Exister dans une aire d’hyperconnexion et un temps qui promeut la science et la technique, et ce dans une configuration qui semble illimitée, n’est pas sans effets sur les sujets. Loin de venir les combler, cette réalité du monde actuel les laisse souvent dans une certaine perplexité.
Freud, en 1913, avait indiqué que « les exigences sociales participent à la causation des névroses ». Il poursuivait ensuite par « la psychanalyse a reconnu le caractère asocial des névroses qui tendent à arracher l’individu de la société d’où un isolement de la maladie ». 1
Qu’en est-il de cet arrachement aujourd’hui ?
Des signes perceptibles d’une fragilisation du lien social s’observent dans le champ des relations qui unissent les êtres parlants dans la cellule familiale, le milieu scolaire, dans le monde du travail. Egalement pour les sujets qui témoignent se trouver dans la « galère sociale ». Symptôme de la précarisation du lien ?
Jacques-Alain Miller, dans son intervention « Vers PIPOL 4 », rappelle que « la psychanalyse ne fait pas de distinction entre la réalité psychique et la réalité sociale. La réalité psychique, c’est la réalité sociale… Au fondement de la réalité sociale, il y a le langage. Entendons par là la structure qui émerge de la langue qu’on parle sous l’effet de la routine sociale ». 2
Comment dès lors les praticiens font-ils face aux sujets en situation de déprise sociale ? Comment permettre au sujet enfant, adolescent, adulte de renouer avec sa parole pour s’en faire responsable ? Comment manier la créativité du transfert pour trouver avec le sujet des réponses qui lui correspondent ? Du côté des sujets, quel nouage, trouvaille, invention, construction peut émerger ?

DONNÉES SOURCES:
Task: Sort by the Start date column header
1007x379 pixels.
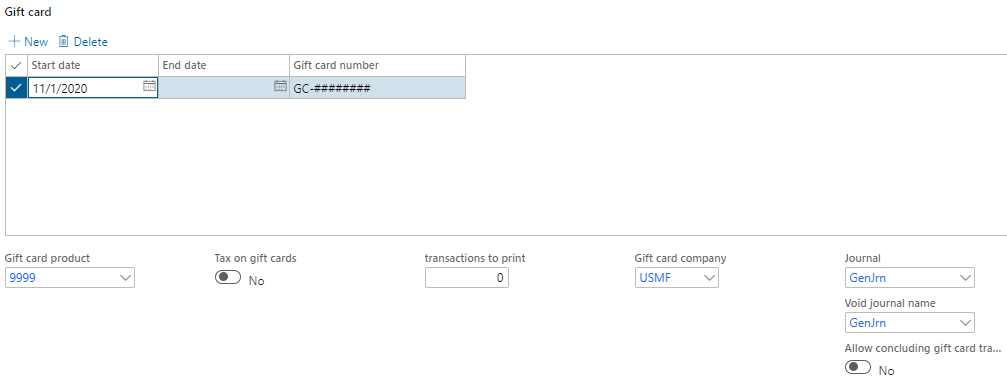Action: pyautogui.click(x=93, y=66)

CONSIGNE:
Recopiez intégralement le texte sur le lien social, sans rien y changer. Les données n'interviennent pas dans ce travail.

ZONE DE RÉPONSE:
Exister dans une aire d’hyperconnexion et un temps qui promeut la science et la technique, et ce dans une configuration qui semble illimitée, n’est pas sans effets sur les sujets. Loin de venir les combler, cette réalité du monde actuel les laisse souvent dans une certaine perplexité.
Freud, en 1913, avait indiqué que « les exigences sociales participent à la causation des névroses ». Il poursuivait ensuite par « la psychanalyse a reconnu le caractère asocial des névroses qui tendent à arracher l’individu de la société d’où un isolement de la maladie ». 1
Qu’en est-il de cet arrachement aujourd’hui ?
Des signes perceptibles d’une fragilisation du lien social s’observent dans le champ des relations qui unissent les êtres parlants dans la cellule familiale, le milieu scolaire, dans le monde du travail. Egalement pour les sujets qui témoignent se trouver dans la « galère sociale ». Symptôme de la précarisation du lien ?
Jacques-Alain Miller, dans son intervention « Vers PIPOL 4 », rappelle que « la psychanalyse ne fait pas de distinction entre la réalité psychique et la réalité sociale. La réalité psychique, c’est la réalité sociale… Au fondement de la réalité sociale, il y a le langage. Entendons par là la structure qui émerge de la langue qu’on parle sous l’effet de la routine sociale ». 2
Comment dès lors les praticiens font-ils face aux sujets en situation de déprise sociale ? Comment permettre au sujet enfant, adolescent, adulte de renouer avec sa parole pour s’en faire responsable ? Comment manier la créativité du transfert pour trouver avec le sujet des réponses qui lui correspondent ? Du côté des sujets, quel nouage, trouvaille, invention, construction peut émerger ?